## Task requirements
Every entry must be transcribed exactly as written.

________

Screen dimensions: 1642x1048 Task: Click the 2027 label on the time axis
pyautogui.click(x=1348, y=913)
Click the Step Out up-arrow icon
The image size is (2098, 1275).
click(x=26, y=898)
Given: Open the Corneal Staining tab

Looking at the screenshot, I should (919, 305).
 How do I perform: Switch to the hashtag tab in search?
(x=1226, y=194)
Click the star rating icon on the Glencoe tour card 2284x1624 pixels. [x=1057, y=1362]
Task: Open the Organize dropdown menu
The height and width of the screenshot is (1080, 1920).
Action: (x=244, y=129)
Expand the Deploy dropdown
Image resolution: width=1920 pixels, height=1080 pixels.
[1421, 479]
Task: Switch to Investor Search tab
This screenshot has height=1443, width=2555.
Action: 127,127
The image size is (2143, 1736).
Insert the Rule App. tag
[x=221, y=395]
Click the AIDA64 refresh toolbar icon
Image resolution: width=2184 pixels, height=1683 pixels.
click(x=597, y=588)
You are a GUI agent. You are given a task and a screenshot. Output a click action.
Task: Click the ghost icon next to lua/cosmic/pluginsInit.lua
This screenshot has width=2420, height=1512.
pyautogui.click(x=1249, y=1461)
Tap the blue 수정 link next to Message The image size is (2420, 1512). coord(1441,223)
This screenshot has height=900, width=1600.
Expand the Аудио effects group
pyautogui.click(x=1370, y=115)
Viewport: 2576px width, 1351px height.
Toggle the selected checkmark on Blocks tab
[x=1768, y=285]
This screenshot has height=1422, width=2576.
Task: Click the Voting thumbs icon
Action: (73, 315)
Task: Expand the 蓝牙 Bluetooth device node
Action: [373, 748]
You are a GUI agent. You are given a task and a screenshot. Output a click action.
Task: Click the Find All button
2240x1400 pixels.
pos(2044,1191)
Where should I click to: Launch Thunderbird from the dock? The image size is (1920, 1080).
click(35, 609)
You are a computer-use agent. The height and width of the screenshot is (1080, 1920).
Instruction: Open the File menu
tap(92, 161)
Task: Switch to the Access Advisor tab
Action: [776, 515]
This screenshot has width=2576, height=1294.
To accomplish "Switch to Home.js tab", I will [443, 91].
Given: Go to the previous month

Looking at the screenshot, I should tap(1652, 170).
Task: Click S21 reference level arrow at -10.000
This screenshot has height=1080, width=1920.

________

## Result
Screen dimensions: 1642x1048 Task: Click the 2027 label on the time axis
pyautogui.click(x=1348, y=913)
Click the Step Out up-arrow icon
The image size is (2098, 1275).
click(x=26, y=898)
Given: Open the Corneal Staining tab

Looking at the screenshot, I should (919, 305).
 How do I perform: Switch to the hashtag tab in search?
(x=1226, y=194)
Click the star rating icon on the Glencoe tour card 2284x1624 pixels. [x=1057, y=1362]
Task: Open the Organize dropdown menu
The height and width of the screenshot is (1080, 1920).
Action: (x=244, y=129)
Expand the Deploy dropdown
Image resolution: width=1920 pixels, height=1080 pixels.
[1421, 479]
Task: Switch to Investor Search tab
This screenshot has height=1443, width=2555.
Action: 127,127
The image size is (2143, 1736).
Insert the Rule App. tag
[x=221, y=395]
Click the AIDA64 refresh toolbar icon
Image resolution: width=2184 pixels, height=1683 pixels.
click(x=597, y=588)
You are a GUI agent. You are given a task and a screenshot. Output a click action.
Task: Click the ghost icon next to lua/cosmic/pluginsInit.lua
This screenshot has width=2420, height=1512.
pyautogui.click(x=1249, y=1461)
Tap the blue 수정 link next to Message The image size is (2420, 1512). coord(1441,223)
This screenshot has height=900, width=1600.
Expand the Аудио effects group
pyautogui.click(x=1370, y=115)
Viewport: 2576px width, 1351px height.
Toggle the selected checkmark on Blocks tab
[x=1768, y=285]
This screenshot has height=1422, width=2576.
Task: Click the Voting thumbs icon
Action: (73, 315)
Task: Expand the 蓝牙 Bluetooth device node
Action: [373, 748]
You are a GUI agent. You are given a task and a screenshot. Output a click action.
Task: Click the Find All button
2240x1400 pixels.
pos(2044,1191)
Where should I click to: Launch Thunderbird from the dock? The image size is (1920, 1080).
click(35, 609)
You are a computer-use agent. The height and width of the screenshot is (1080, 1920).
Instruction: Open the File menu
tap(92, 161)
Task: Switch to the Access Advisor tab
Action: [776, 515]
This screenshot has width=2576, height=1294.
To accomplish "Switch to Home.js tab", I will [443, 91].
Given: Go to the previous month

Looking at the screenshot, I should tap(1652, 170).
Task: Click S21 reference level arrow at -10.000
This screenshot has height=1080, width=1920.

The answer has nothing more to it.